Les indemnités de licenciement sont-elles imposables ?

Après des années de bons et loyaux services, votre contrat de travail vous a été rendu. C’est officiel : votre compagnie ne veut plus collaborer avec vous. D’ici peu, vous devrez déclarer vos revenus au gouvernement français. Et là, se pose une question épineuse : les indemnités de licenciement sont-elles imposables ? La réponse à cette question dépend des circonstances.

Les indemnités de licenciement sont exonérées si…

À la vue du sous-titre, vous avez sans doute souri jusqu’aux oreilles. “Youpi ! Je ne reverserais pas un centime au fisc”. Attendez un peu avant de vous réjouir… En effet, profiter de cette exonération n’est possible que sous certaines circonstances.

Si votre licenciement a eu lieu dans le cadre d’un plan social, vos indemnités de licenciement ne seront pas imposables. De fait, comment l’État pourrait-il vous demander de sacrifier une partie de vos revenus alors que vous êtes dans une situation très difficile ?

De même, si vous êtes un journaliste démis de ces fonctions du fait de la clause de conscience, vous n’avez pas à débourser un centime. Idem pour les professionnels mis hors circuit à cause d’un accident du travail ou d’une inaptitude de leurs compagnies à les reclasser à la suite d’une maladie professionnelle. Et ça ne s’arrête pas là…

mémo expliquant si les indemnités de licenciement son imposables ou pas dans le cadre d'un plan social.

Votre patron vous a-t-il renvoyé sans respecter la procédure officielle ? Un juge a-t-il statué en votre faveur et vous a octroyé des dommages et intérêts ? Dans les deux cas, vous n’avez pas à reverser ne serait-ce qu’un écu au Ministère des Finances.

Dernier cas de figure : le non-calcul sur la partie exonérée de votre indemnité de licenciement. Dans le cadre d’une convention de conversion, une partie de votre compensation est d’emblée exempte de prélèvements.

Vous êtes-vous reconnu dans l’un des cas exposés précédemment ? Félicitations ! Vous faites partie des heureux élus qui n’auront pas à reverser d’impôts sur leurs indemnités de licenciement. Pour les autres, à l’inverse, il est temps de commencer à remplir une déclaration de revenus.

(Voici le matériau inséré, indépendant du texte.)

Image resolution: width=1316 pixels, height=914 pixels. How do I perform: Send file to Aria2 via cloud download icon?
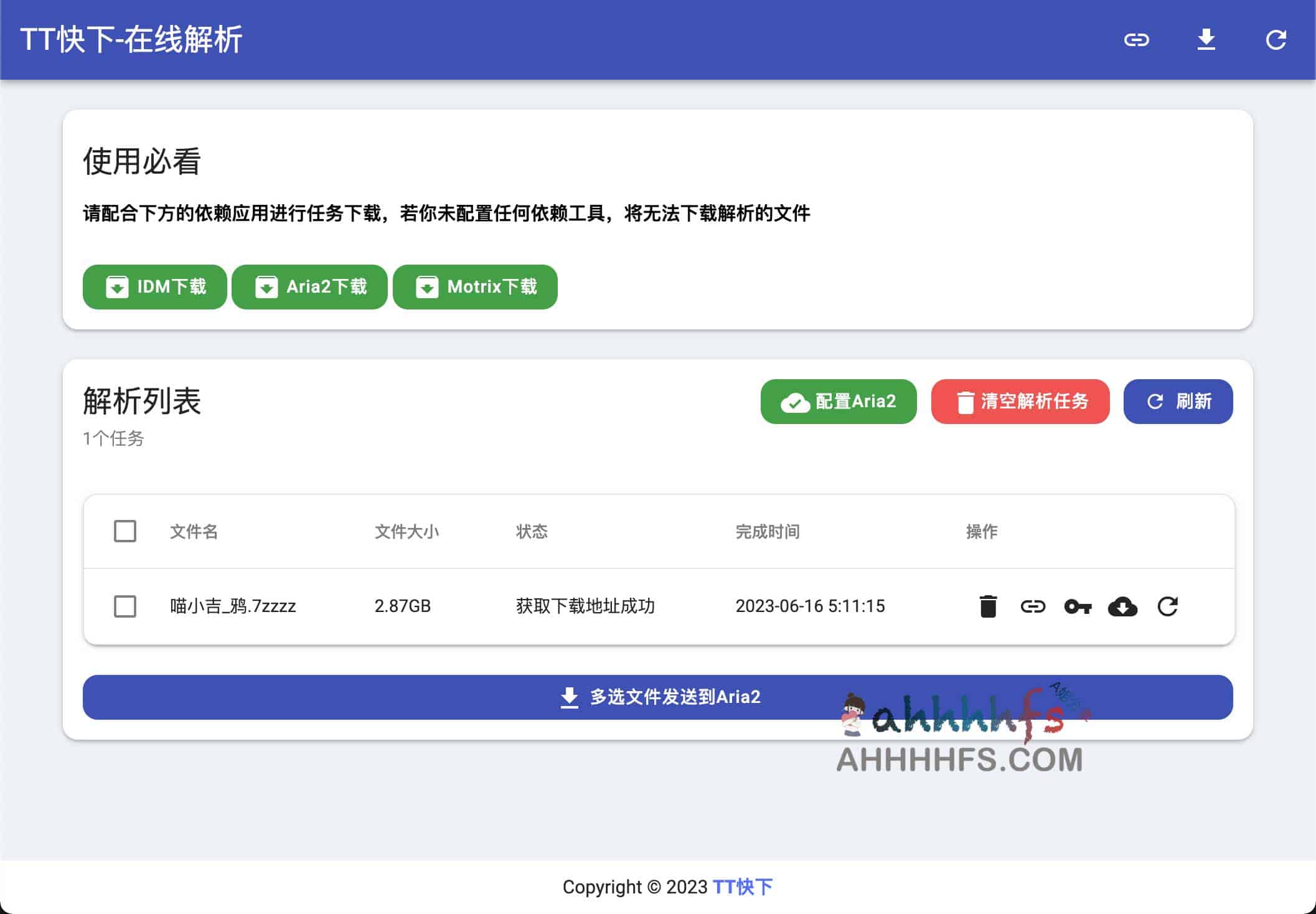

En revanche, elles sont imposables si…

Selon les textes de loi, tout montant dépassant la fraction exonérée de votre indemnité de licenciement doit être pris en compte lors du règlement de vos impôts. À noter que par “fraction exonérée”, on entend le montant fixé par l’État ou par la convention de votre secteur.

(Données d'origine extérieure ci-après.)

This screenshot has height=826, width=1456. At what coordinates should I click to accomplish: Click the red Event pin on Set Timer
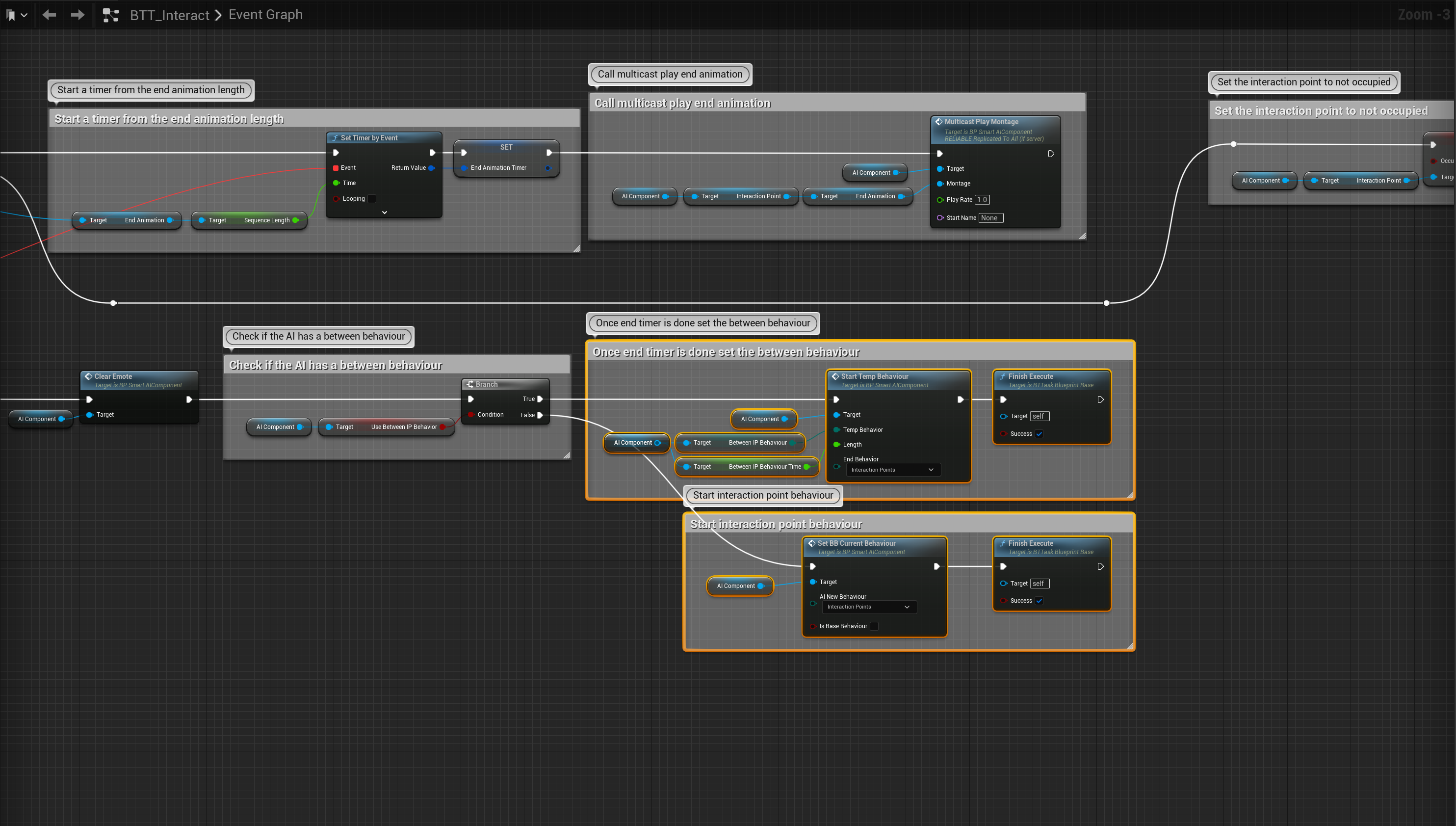tap(336, 168)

Dans certains cas, cette portion non imposable peut être tarifée à hauteur de 50 % de l’indemnité ou équivaloir au double du salaire perçu au cours des douze derniers mois. Dans le dernier cas, la rémunération annuelle brute ne peut excéder 246 816 € (source).

Êtes-vous tenu de payer un impôt sur vos indemnités de licenciement ? C’est dans les cases 1AJ à 1DJ que vous devrez faire figurer ces montants. Du moins, si vous n’avez pas opté pour le système du quotient…

Si l’idée de payer en fonction d’un pourcentage vous a semblé plus alléchante, c’est dans la case 0XX de votre déclaration que vous devrez inscrire votre indemnité de licenciement. Pour éclairer la lanterne des contrôleurs d’impôts, prenez le temps de détailler la source des revenus dans la rubrique dédiée ou sur un papier que vous joindrez au document.

Avec toutes ces informations, l’imposition des indemnités de licenciement n’a plus de secrets pour vous. Avez-vous la chance d’être exonéré d’impôts ? Vous faut-il reverser une fraction à l’État ? Dans un cas comme dans l’autre, vous êtes maintenant outillé pour agir en conséquences.